As the Carrier turned into the wind to send its fighters up, the big deck rose vertically up and down at a minimum of 30 feet. The variation was shockingly visible from the flight tower. With the weather bad, a storm rising, I could not think of a better way to train your pilots than to be able to fight and fly in these and all conditions. To watch a wave of F-18 fighters rip, sound, and force flight is a feat to witness live.
Outside the bridge as the screeching sound of steam catapults, with full throttle, opened up on the twin back engines of the F-18 and hurled the plane forward so fast that it dropped for a blink when the catapult released it prior to the plane opening up its engines to catch that fall and turn it up vertically. The site of this feat has a definite wow factor. Having them go in quick succession so close together is remarkable.
I was then hurried down to catch the Navy Helicopter as it concluded the its last flight of this phase of aircraft launch and lift.

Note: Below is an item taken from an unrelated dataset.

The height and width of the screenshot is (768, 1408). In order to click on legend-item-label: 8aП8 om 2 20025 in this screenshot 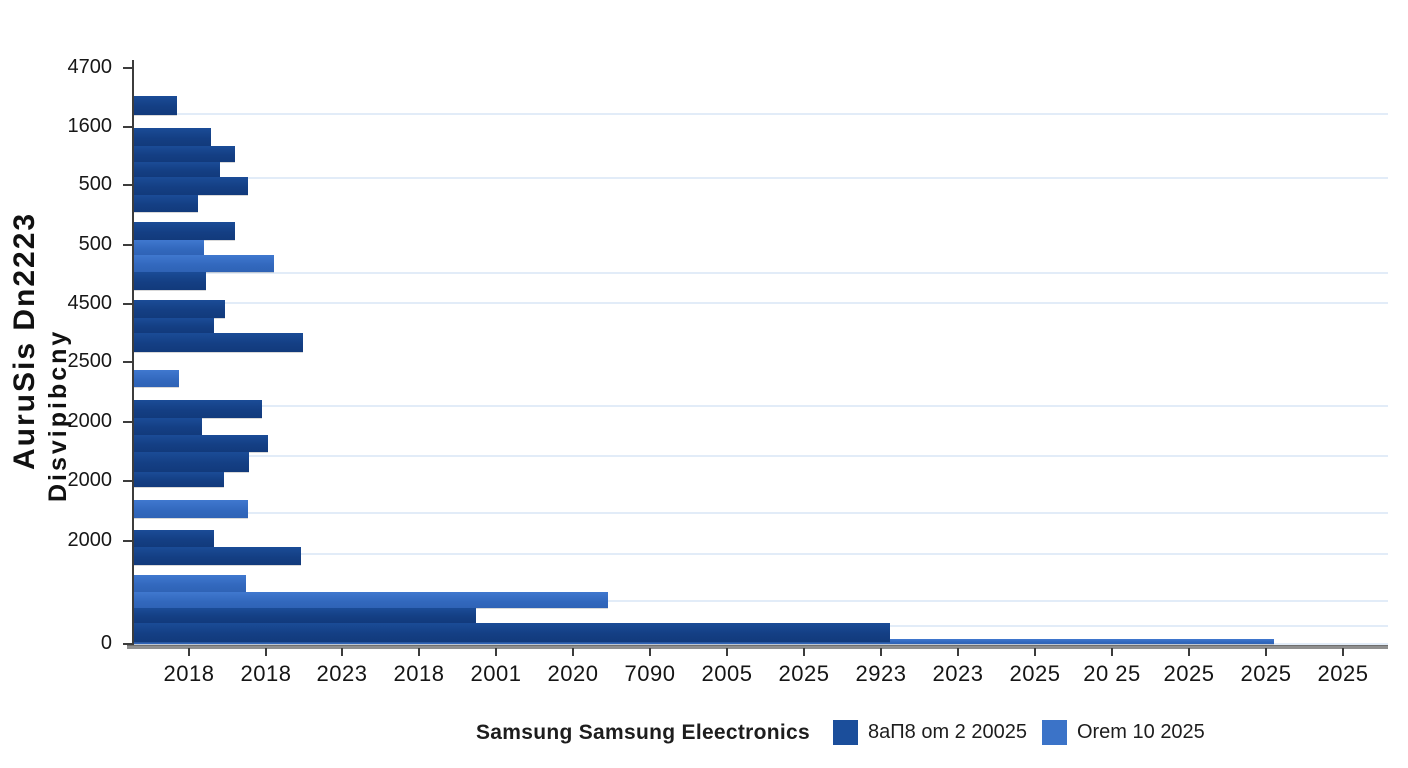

Sitting next to an open door while moving about 100 feet over an ocean that was white capping on ten foot swells didn’t look good until I saw the Cruiser Shiloh and the tiny heliport on the back of the ship. The ship bobbed violently with the wind and waves. The art of the precision landing with high winds, a rolling landing surface on a moving ship that has a lot of missiles is not a calming place to be. However, the trust of the skilled pilots overcame the uncertainties I had. Over many minutes of hovering, touching, disengaging, and doing it all over again opened the mind up for possibility that the Helicopter may tip over. It was an excruciating amount of time before they actually landed and secured the helicopter with chains. Next, I had to jump, with street shoes, onto a wet deck that was pitching four to six feet on a small surface with no fences or rails to stop you from going overboard. In following the load master. I had to crouch so not to get blown away or hit by the propellers chopping above my head. This was certainly a test of nerve. Once inside the cargo bay, I was welcomed by the Captain and XO of the Shiloh 67, our Navy’s and World’s most capable ballistic missile defense ship deployed in theater today.
It was the start of a remarkable and great experience in my attempt to understand and recognize our sailors and the mission that they do.